## begin PAGE
# There's something about a horse...



## PonyJumper101 (Mar 23, 2010)

Thought I would share with you, my old horse Nikkie. She was a 11 year old belgian draft and had the sweetest personality. She died in 2010 from failed heart. She had to be put down  Nikkie was my pride and joy. She knew when something was wrong, for example, I went up to visit her when I broke my wrist, and normally she isn't very clingy, but she would not leave my side. Rest in peace baby girl! I miss you!


----------



## TakingthePlunge (Jul 6, 2013)

My in-laws have horses, and looked over my shoulder just now and wanted to know if she was up for adoption. :-( She's beautiful, and I'm sure she's running free across the rainbow bridge.


----------



## Midori (Jul 26, 2013)

Your baby was beautiful I am sorry for your loss.


----------



## Helianthe (Sep 14, 2013)

What a beauty. Sorry that she died.. I am sure she was a great friend!


----------



## JustinieBeanie (Apr 22, 2013)

Very beautiful, she's sounds wonderful. I'm sorry for your loss and may she rest in peace.


----------



## Blue Fish (Jun 11, 2012)

So sorry for your loss!
## end PAGE
:: EXERCISE TASKS ::
1. Reproduce the thread about the horse Nikkie word for word, beginning at the words "Thought I would" and stopping after "the rainbow bridge.".
2. Resume the thread about the horse Nikkie, picking up after its last post.
The listing after this point comes from a different source than the thread about the horse Nikkie.
## begin INFORMATION SUPPLIED
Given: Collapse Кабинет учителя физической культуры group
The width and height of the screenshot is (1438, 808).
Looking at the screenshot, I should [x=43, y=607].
## end INFORMATION SUPPLIED
:: OUTPUTS ::
1.
Thought I would share with you, my old horse Nikkie. She was a 11 year old belgian draft and had the sweetest personality. She died in 2010 from failed heart. She had to be put down  Nikkie was my pride and joy. She knew when something was wrong, for example, I went up to visit her when I broke my wrist, and normally she isn't very clingy, but she would not leave my side. Rest in peace baby girl! I miss you!


----------



## TakingthePlunge (Jul 6, 2013)

My in-laws have horses, and looked over my shoulder just now and wanted to know if she was up for adoption. :-( She's beautiful, and I'm sure she's running free across the rainbow bridge.

2.
I drive Carriages with my mare (Connemara x TB), and Belgians are *such* good horses. Make wonderful fox hunters too...big and sweet and quiet and so trustworthy. I'm sure she was a fantastic girl. 

I'm sorry that you lost her, but I agree with the others, she's not gone forever.  You'll see her again.  

I love her big white blaze.


----------



## PonyJumper101 (Mar 23, 2010)

Thank you all! The white blaze and chestnut colour is truly a classic in the Belgians


----------



## KafkaDream (Dec 30, 2013)

I'm so sorry for your loss </3 I too know the pain of losing a horse. Its heart wrenching. I currently have my own goof ball of a TB, and couldn't fathom losing him.


----------



## peacock (Jan 30, 2014)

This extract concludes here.